The figures, from an October survey by the Center for Law and Social Policy, or CLASP, show enrollment has dropped by 12,300 children statewide — more than a quarter of the net loss of enrollment nationwide.
The report notes that in 2013 participation in the child care subsidy program hit a 15-year low despite a rise in child poverty and stagnant wages in service jobs typically filled by the poor. Last year about 1.5 million children used the subsidy per month versus a program high of 1.8 million per month in 2006.
According to the report, the Missouri enrollment drop of 12,300 children was the largest in the country, far surpassing the 30 states that also saw net losses of subsidy use. Only New York and Texas — states with far more children than Missouri — came close to those declines last year, each reporting a net monthly average decline of 9,500 children. Twenty-three states had declines of 5,000 or fewer, with most of them reporting monthly average declines of fewer than 1,000 children.

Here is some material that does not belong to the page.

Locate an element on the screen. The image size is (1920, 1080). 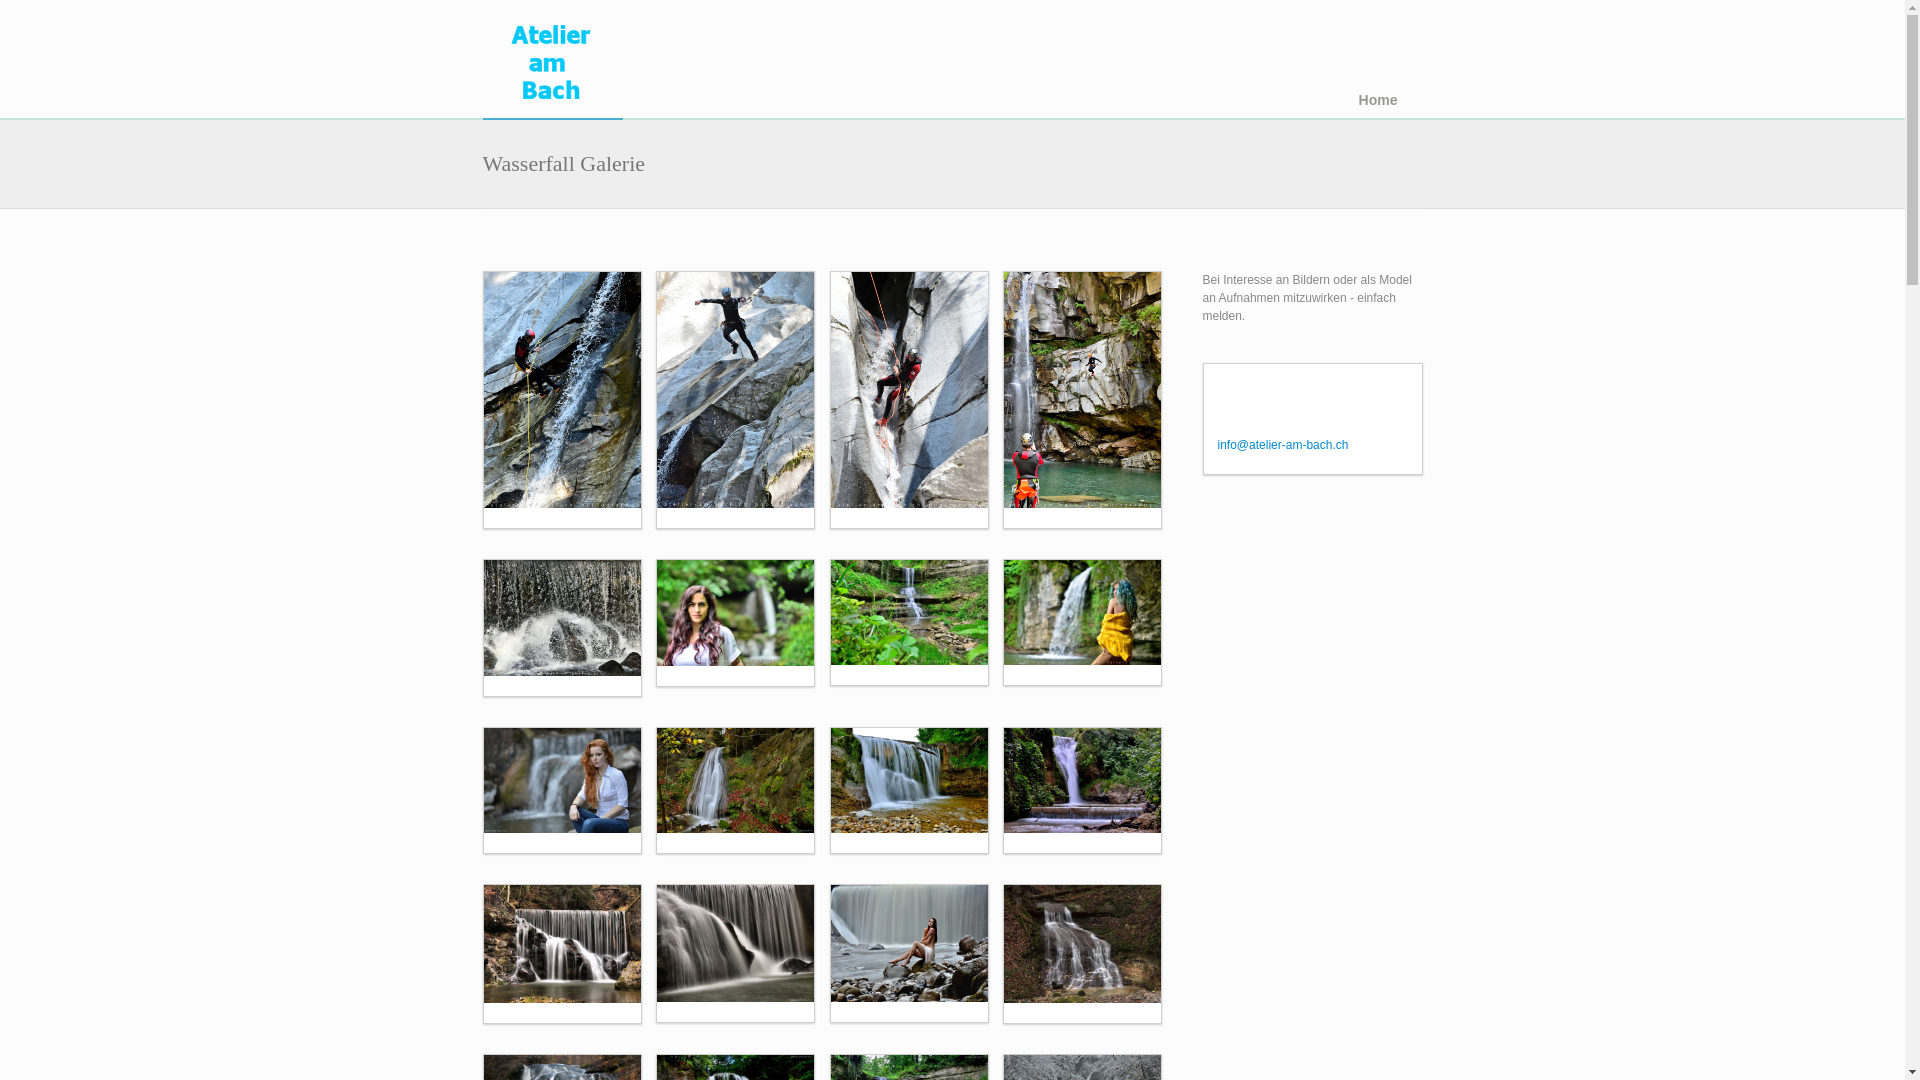
Home is located at coordinates (1378, 102).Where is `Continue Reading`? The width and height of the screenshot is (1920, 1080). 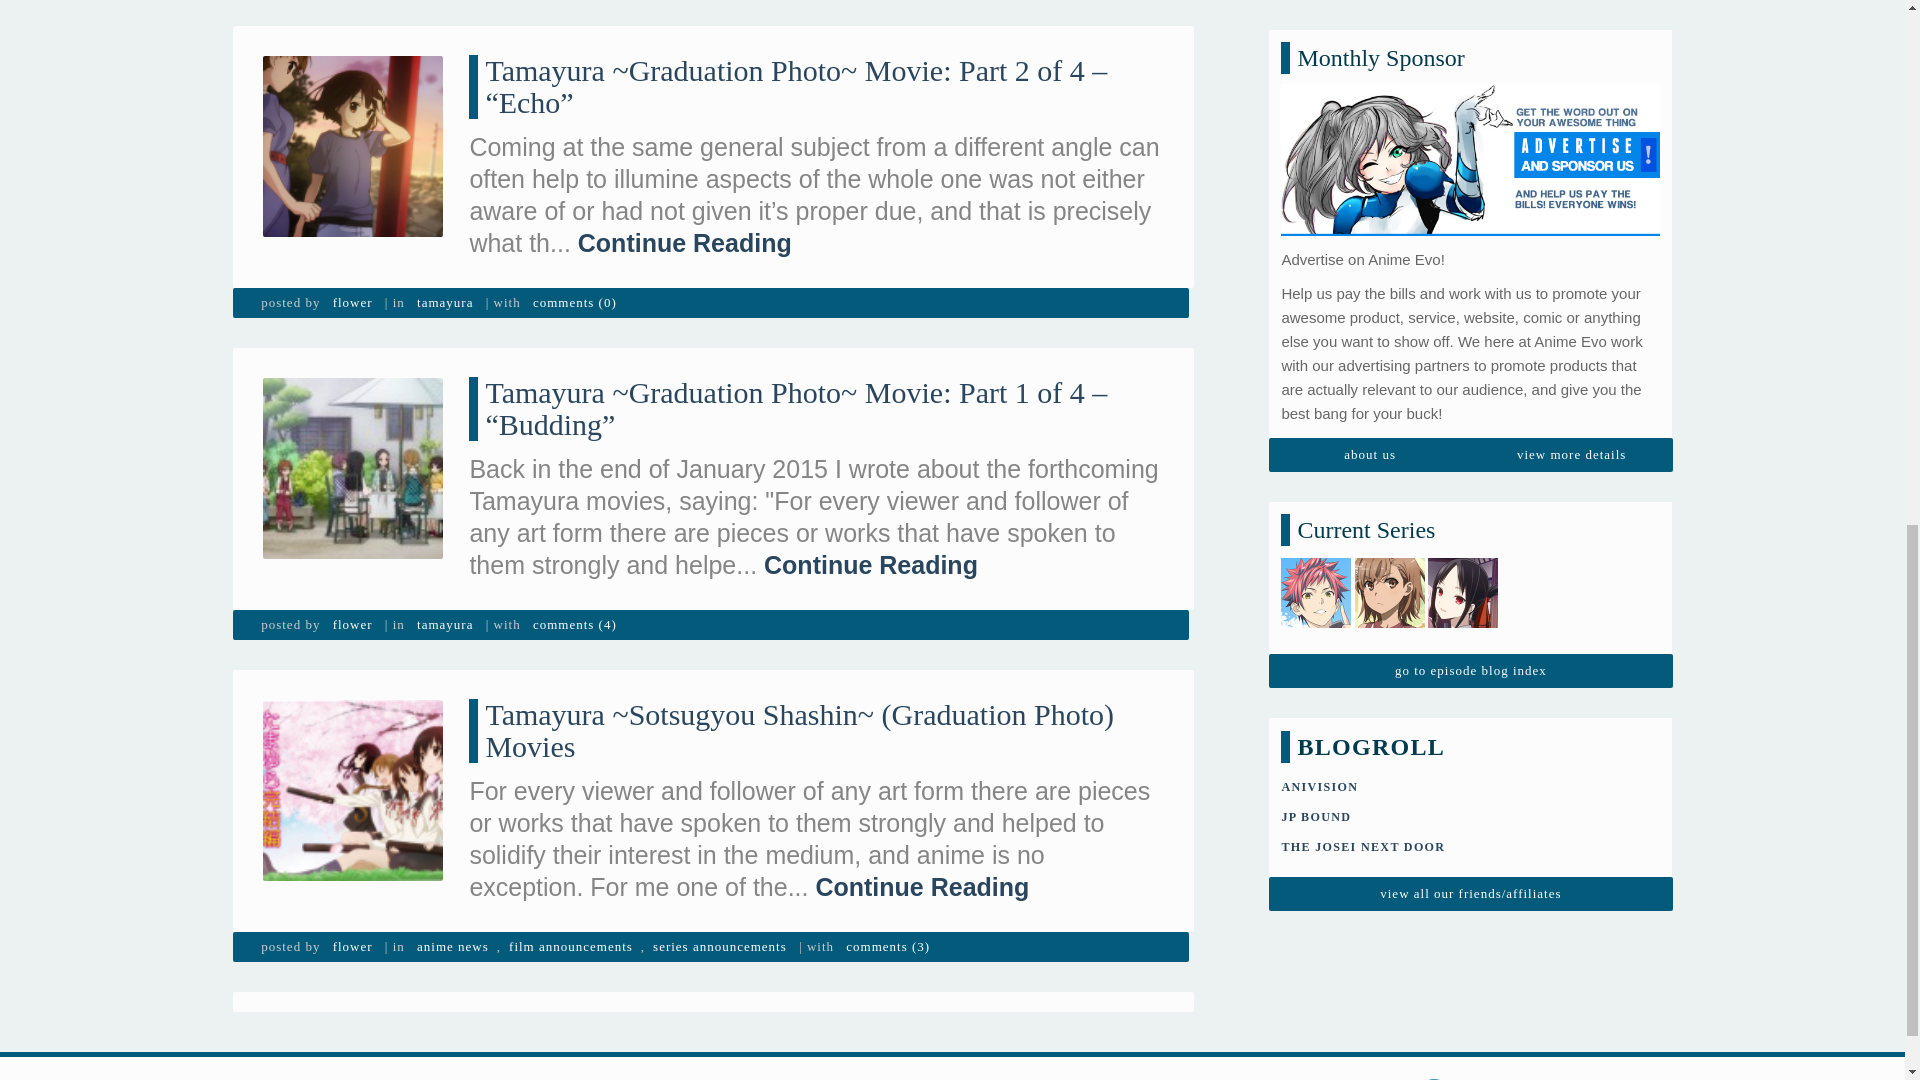 Continue Reading is located at coordinates (684, 242).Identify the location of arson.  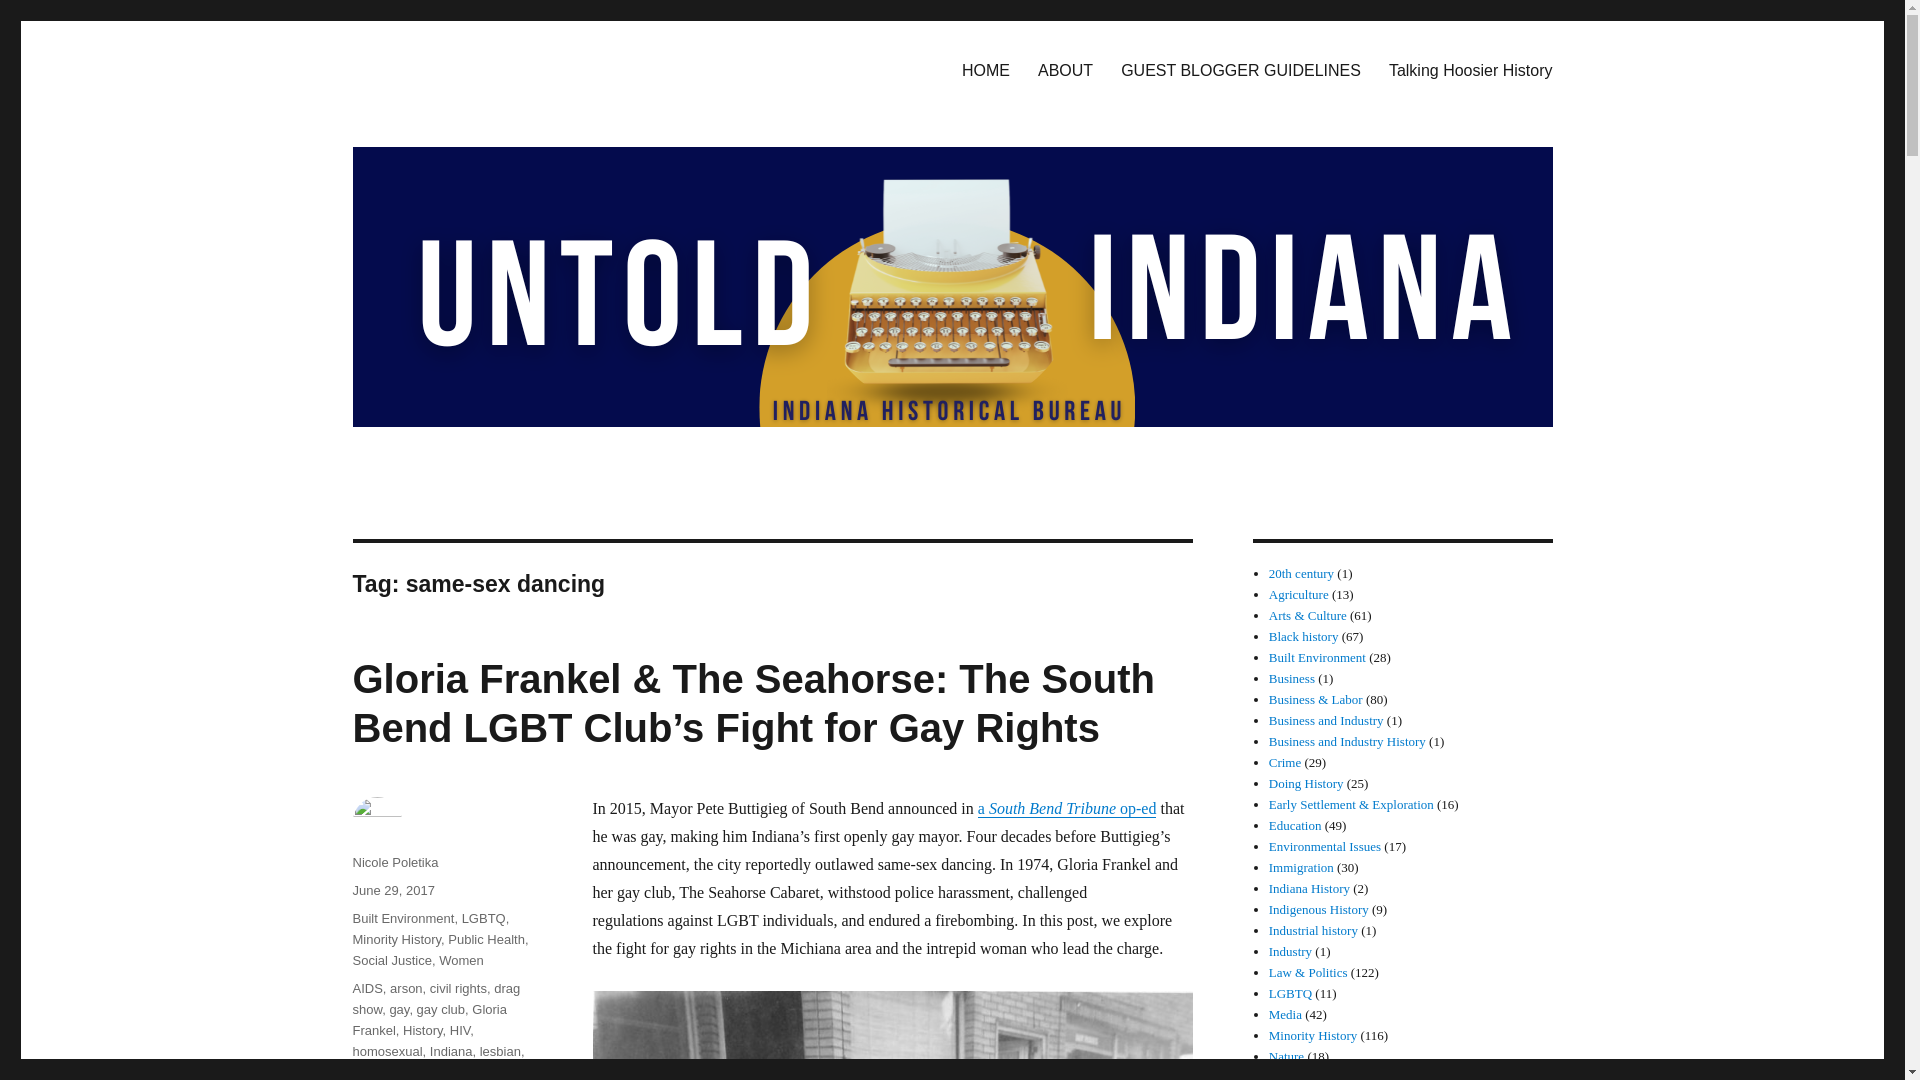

The federal program is expected to release upwards of $2.3 billion annually starting in 2015. In Missouri, the Department of Social Services administers the program, handling sign-up and subsidy payments to providers.
But Missouri’s Legislature has set one of the most stringent income qualifiers for the federal subsidy in the country.
Parents enrolling in the program this year cannot earn more than 123 percent of the poverty level, or an income more than $24,342 for a family of three. The average yearly cost of full-time child care for a child in a St. Louis County child care center hovers around $11,000 for a toddler, according to Child Care Aware of Missouri.
A new report by the National Women’s Law Center indicates Missouri’s child care subsidy rate is one of the worst in the nation — about 43 percent less than the average market rate for child care in the St. Louis area.
These qualifiers have always made it difficult for needy Missourians to get the subsidy and keep it, said Glen Koenen, an advocate for the hungry who has seen similar enrollment drops in Missouri’s administration of the federal food stamp program.